Rows from a dataset
- - - - - - -

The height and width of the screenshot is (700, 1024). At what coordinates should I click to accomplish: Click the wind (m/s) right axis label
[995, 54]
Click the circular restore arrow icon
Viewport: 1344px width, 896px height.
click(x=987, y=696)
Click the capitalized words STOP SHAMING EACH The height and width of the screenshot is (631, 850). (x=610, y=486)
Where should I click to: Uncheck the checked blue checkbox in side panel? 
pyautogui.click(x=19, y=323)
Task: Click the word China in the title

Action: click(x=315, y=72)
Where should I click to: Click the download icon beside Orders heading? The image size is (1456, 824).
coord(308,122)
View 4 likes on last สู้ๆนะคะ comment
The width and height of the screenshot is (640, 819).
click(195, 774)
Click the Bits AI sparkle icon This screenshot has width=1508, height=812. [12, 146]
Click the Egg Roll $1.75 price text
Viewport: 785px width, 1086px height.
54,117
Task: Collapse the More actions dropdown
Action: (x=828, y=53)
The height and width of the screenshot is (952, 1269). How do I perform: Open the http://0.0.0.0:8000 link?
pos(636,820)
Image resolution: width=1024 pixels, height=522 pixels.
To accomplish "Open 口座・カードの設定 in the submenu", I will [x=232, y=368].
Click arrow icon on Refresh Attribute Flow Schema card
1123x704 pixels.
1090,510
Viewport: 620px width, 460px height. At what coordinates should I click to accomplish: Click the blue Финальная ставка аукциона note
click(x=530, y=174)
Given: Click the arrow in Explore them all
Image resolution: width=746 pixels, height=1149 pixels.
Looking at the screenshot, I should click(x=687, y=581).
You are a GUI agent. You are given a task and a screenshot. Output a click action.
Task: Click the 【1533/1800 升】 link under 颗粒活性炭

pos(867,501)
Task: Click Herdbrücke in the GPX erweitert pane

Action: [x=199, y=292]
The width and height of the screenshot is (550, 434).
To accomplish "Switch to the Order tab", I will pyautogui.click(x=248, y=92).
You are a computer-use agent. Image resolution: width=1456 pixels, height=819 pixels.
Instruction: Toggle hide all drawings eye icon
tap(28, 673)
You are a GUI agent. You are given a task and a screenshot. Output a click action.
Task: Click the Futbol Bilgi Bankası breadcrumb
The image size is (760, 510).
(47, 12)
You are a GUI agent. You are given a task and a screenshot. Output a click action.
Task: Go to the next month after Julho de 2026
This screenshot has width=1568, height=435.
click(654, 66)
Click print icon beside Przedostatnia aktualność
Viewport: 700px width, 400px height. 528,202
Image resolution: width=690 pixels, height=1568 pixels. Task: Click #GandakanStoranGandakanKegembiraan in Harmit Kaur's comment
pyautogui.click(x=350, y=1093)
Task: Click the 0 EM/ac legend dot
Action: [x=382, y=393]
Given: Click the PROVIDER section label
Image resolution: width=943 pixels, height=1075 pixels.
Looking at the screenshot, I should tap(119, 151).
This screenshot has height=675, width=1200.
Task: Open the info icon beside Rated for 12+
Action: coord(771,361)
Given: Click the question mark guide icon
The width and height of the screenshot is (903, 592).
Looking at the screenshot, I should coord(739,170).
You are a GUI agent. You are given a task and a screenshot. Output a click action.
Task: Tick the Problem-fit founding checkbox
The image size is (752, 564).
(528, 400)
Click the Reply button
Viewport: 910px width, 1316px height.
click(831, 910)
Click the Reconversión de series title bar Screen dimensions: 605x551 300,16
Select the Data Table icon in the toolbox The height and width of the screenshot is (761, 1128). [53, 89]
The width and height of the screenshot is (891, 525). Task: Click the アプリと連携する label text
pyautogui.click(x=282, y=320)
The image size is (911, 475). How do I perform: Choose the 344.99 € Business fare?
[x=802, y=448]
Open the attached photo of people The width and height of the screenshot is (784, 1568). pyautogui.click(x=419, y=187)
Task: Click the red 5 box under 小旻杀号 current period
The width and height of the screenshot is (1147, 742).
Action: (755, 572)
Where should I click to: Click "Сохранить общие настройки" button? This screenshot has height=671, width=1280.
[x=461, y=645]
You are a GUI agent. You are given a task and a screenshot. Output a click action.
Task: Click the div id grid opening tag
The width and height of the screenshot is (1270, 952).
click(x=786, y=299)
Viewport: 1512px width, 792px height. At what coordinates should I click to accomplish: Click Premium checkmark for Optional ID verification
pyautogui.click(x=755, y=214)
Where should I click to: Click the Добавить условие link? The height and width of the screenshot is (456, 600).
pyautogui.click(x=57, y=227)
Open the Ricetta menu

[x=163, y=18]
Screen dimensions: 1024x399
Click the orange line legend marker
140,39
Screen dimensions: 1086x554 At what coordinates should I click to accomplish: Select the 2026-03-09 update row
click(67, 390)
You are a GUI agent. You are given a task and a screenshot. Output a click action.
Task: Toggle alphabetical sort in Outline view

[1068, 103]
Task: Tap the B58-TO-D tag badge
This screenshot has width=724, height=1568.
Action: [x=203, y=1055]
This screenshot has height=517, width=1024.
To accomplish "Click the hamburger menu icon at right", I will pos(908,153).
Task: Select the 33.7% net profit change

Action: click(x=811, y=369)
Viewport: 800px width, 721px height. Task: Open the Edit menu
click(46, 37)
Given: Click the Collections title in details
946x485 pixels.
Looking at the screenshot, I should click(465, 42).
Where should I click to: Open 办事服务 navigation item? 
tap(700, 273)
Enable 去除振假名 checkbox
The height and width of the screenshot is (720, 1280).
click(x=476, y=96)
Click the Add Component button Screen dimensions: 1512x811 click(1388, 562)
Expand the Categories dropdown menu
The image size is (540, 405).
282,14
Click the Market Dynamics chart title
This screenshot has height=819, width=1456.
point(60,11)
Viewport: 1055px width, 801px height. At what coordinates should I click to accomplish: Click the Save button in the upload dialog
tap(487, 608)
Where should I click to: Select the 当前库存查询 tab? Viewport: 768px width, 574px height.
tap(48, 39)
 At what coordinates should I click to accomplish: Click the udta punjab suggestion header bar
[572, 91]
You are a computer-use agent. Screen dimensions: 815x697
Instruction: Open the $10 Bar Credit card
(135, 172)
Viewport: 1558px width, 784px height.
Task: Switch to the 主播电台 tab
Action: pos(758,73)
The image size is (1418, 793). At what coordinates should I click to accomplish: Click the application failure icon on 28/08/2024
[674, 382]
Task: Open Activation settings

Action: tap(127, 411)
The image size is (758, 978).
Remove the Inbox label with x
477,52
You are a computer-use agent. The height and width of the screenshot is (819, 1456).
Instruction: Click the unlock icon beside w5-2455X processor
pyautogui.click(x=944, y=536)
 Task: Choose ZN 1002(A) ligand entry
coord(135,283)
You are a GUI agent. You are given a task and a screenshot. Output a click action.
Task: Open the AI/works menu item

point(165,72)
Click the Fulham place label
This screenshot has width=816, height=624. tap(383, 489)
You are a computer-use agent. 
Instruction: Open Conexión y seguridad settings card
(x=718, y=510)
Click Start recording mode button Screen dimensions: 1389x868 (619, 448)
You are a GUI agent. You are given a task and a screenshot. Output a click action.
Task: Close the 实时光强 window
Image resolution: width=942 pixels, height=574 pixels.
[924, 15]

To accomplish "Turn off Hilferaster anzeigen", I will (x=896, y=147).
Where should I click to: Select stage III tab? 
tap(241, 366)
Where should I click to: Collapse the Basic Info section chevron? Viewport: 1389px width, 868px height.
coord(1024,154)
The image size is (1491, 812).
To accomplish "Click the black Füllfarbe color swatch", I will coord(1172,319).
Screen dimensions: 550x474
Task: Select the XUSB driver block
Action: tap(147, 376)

- - - - - - -

TO DO
Print each of the rows above verbatim, keeping every line unchanged and in its original order.

FULL SOLUTION
The height and width of the screenshot is (700, 1024). At what coordinates should I click to accomplish: Click the wind (m/s) right axis label
[995, 54]
Click the circular restore arrow icon
Viewport: 1344px width, 896px height.
click(x=987, y=696)
Click the capitalized words STOP SHAMING EACH The height and width of the screenshot is (631, 850). (x=610, y=486)
Where should I click to: Uncheck the checked blue checkbox in side panel? 
pyautogui.click(x=19, y=323)
Task: Click the word China in the title

Action: click(x=315, y=72)
Where should I click to: Click the download icon beside Orders heading? The image size is (1456, 824).
coord(308,122)
View 4 likes on last สู้ๆนะคะ comment
The width and height of the screenshot is (640, 819).
click(195, 774)
Click the Bits AI sparkle icon This screenshot has width=1508, height=812. [12, 146]
Click the Egg Roll $1.75 price text
Viewport: 785px width, 1086px height.
54,117
Task: Collapse the More actions dropdown
Action: (x=828, y=53)
The height and width of the screenshot is (952, 1269). How do I perform: Open the http://0.0.0.0:8000 link?
pos(636,820)
Image resolution: width=1024 pixels, height=522 pixels.
To accomplish "Open 口座・カードの設定 in the submenu", I will [x=232, y=368].
Click arrow icon on Refresh Attribute Flow Schema card
1123x704 pixels.
1090,510
Viewport: 620px width, 460px height. At what coordinates should I click to accomplish: Click the blue Финальная ставка аукциона note
click(x=530, y=174)
Given: Click the arrow in Explore them all
Image resolution: width=746 pixels, height=1149 pixels.
Looking at the screenshot, I should click(x=687, y=581).
You are a GUI agent. You are given a task and a screenshot. Output a click action.
Task: Click the 【1533/1800 升】 link under 颗粒活性炭

pos(867,501)
Task: Click Herdbrücke in the GPX erweitert pane

Action: [x=199, y=292]
The width and height of the screenshot is (550, 434).
To accomplish "Switch to the Order tab", I will pyautogui.click(x=248, y=92).
You are a computer-use agent. Image resolution: width=1456 pixels, height=819 pixels.
Instruction: Toggle hide all drawings eye icon
tap(28, 673)
You are a GUI agent. You are given a task and a screenshot. Output a click action.
Task: Click the Futbol Bilgi Bankası breadcrumb
The image size is (760, 510).
(47, 12)
You are a GUI agent. You are given a task and a screenshot. Output a click action.
Task: Go to the next month after Julho de 2026
This screenshot has width=1568, height=435.
click(654, 66)
Click print icon beside Przedostatnia aktualność
Viewport: 700px width, 400px height. 528,202
Image resolution: width=690 pixels, height=1568 pixels. Task: Click #GandakanStoranGandakanKegembiraan in Harmit Kaur's comment
pyautogui.click(x=350, y=1093)
Task: Click the 0 EM/ac legend dot
Action: [x=382, y=393]
Given: Click the PROVIDER section label
Image resolution: width=943 pixels, height=1075 pixels.
Looking at the screenshot, I should tap(119, 151).
This screenshot has height=675, width=1200.
Task: Open the info icon beside Rated for 12+
Action: coord(771,361)
Given: Click the question mark guide icon
The width and height of the screenshot is (903, 592).
Looking at the screenshot, I should coord(739,170).
You are a GUI agent. You are given a task and a screenshot. Output a click action.
Task: Tick the Problem-fit founding checkbox
The image size is (752, 564).
(528, 400)
Click the Reply button
Viewport: 910px width, 1316px height.
click(831, 910)
Click the Reconversión de series title bar Screen dimensions: 605x551 300,16
Select the Data Table icon in the toolbox The height and width of the screenshot is (761, 1128). [53, 89]
The width and height of the screenshot is (891, 525). Task: Click the アプリと連携する label text
pyautogui.click(x=282, y=320)
The image size is (911, 475). How do I perform: Choose the 344.99 € Business fare?
[x=802, y=448]
Open the attached photo of people The width and height of the screenshot is (784, 1568). pyautogui.click(x=419, y=187)
Task: Click the red 5 box under 小旻杀号 current period
The width and height of the screenshot is (1147, 742).
Action: (755, 572)
Where should I click to: Click "Сохранить общие настройки" button? This screenshot has height=671, width=1280.
[x=461, y=645]
You are a GUI agent. You are given a task and a screenshot. Output a click action.
Task: Click the div id grid opening tag
The width and height of the screenshot is (1270, 952).
click(x=786, y=299)
Viewport: 1512px width, 792px height. At what coordinates should I click to accomplish: Click Premium checkmark for Optional ID verification
pyautogui.click(x=755, y=214)
Where should I click to: Click the Добавить условие link? The height and width of the screenshot is (456, 600).
pyautogui.click(x=57, y=227)
Open the Ricetta menu

[x=163, y=18]
Screen dimensions: 1024x399
Click the orange line legend marker
140,39
Screen dimensions: 1086x554 At what coordinates should I click to accomplish: Select the 2026-03-09 update row
click(67, 390)
You are a GUI agent. You are given a task and a screenshot. Output a click action.
Task: Toggle alphabetical sort in Outline view

[1068, 103]
Task: Tap the B58-TO-D tag badge
This screenshot has width=724, height=1568.
Action: [x=203, y=1055]
This screenshot has height=517, width=1024.
To accomplish "Click the hamburger menu icon at right", I will pos(908,153).
Task: Select the 33.7% net profit change

Action: click(x=811, y=369)
Viewport: 800px width, 721px height. Task: Open the Edit menu
click(46, 37)
Given: Click the Collections title in details
946x485 pixels.
Looking at the screenshot, I should click(465, 42).
Where should I click to: Open 办事服务 navigation item? 
tap(700, 273)
Enable 去除振假名 checkbox
The height and width of the screenshot is (720, 1280).
click(x=476, y=96)
Click the Add Component button Screen dimensions: 1512x811 click(1388, 562)
Expand the Categories dropdown menu
The image size is (540, 405).
282,14
Click the Market Dynamics chart title
This screenshot has height=819, width=1456.
point(60,11)
Viewport: 1055px width, 801px height. At what coordinates should I click to accomplish: Click the Save button in the upload dialog
tap(487, 608)
Where should I click to: Select the 当前库存查询 tab? Viewport: 768px width, 574px height.
tap(48, 39)
 At what coordinates should I click to accomplish: Click the udta punjab suggestion header bar
[572, 91]
You are a computer-use agent. Screen dimensions: 815x697
Instruction: Open the $10 Bar Credit card
(135, 172)
Viewport: 1558px width, 784px height.
Task: Switch to the 主播电台 tab
Action: pos(758,73)
The image size is (1418, 793). At what coordinates should I click to accomplish: Click the application failure icon on 28/08/2024
[674, 382]
Task: Open Activation settings

Action: tap(127, 411)
The image size is (758, 978).
Remove the Inbox label with x
477,52
You are a computer-use agent. The height and width of the screenshot is (819, 1456).
Instruction: Click the unlock icon beside w5-2455X processor
pyautogui.click(x=944, y=536)
 Task: Choose ZN 1002(A) ligand entry
coord(135,283)
You are a GUI agent. You are given a task and a screenshot. Output a click action.
Task: Open the AI/works menu item

point(165,72)
Click the Fulham place label
This screenshot has width=816, height=624. tap(383, 489)
You are a computer-use agent. 
Instruction: Open Conexión y seguridad settings card
(x=718, y=510)
Click Start recording mode button Screen dimensions: 1389x868 (619, 448)
You are a GUI agent. You are given a task and a screenshot. Output a click action.
Task: Close the 实时光强 window
Image resolution: width=942 pixels, height=574 pixels.
[924, 15]

To accomplish "Turn off Hilferaster anzeigen", I will (x=896, y=147).
Where should I click to: Select stage III tab? 
tap(241, 366)
Where should I click to: Collapse the Basic Info section chevron? Viewport: 1389px width, 868px height.
coord(1024,154)
The image size is (1491, 812).
To accomplish "Click the black Füllfarbe color swatch", I will coord(1172,319).
Screen dimensions: 550x474
Task: Select the XUSB driver block
Action: tap(147, 376)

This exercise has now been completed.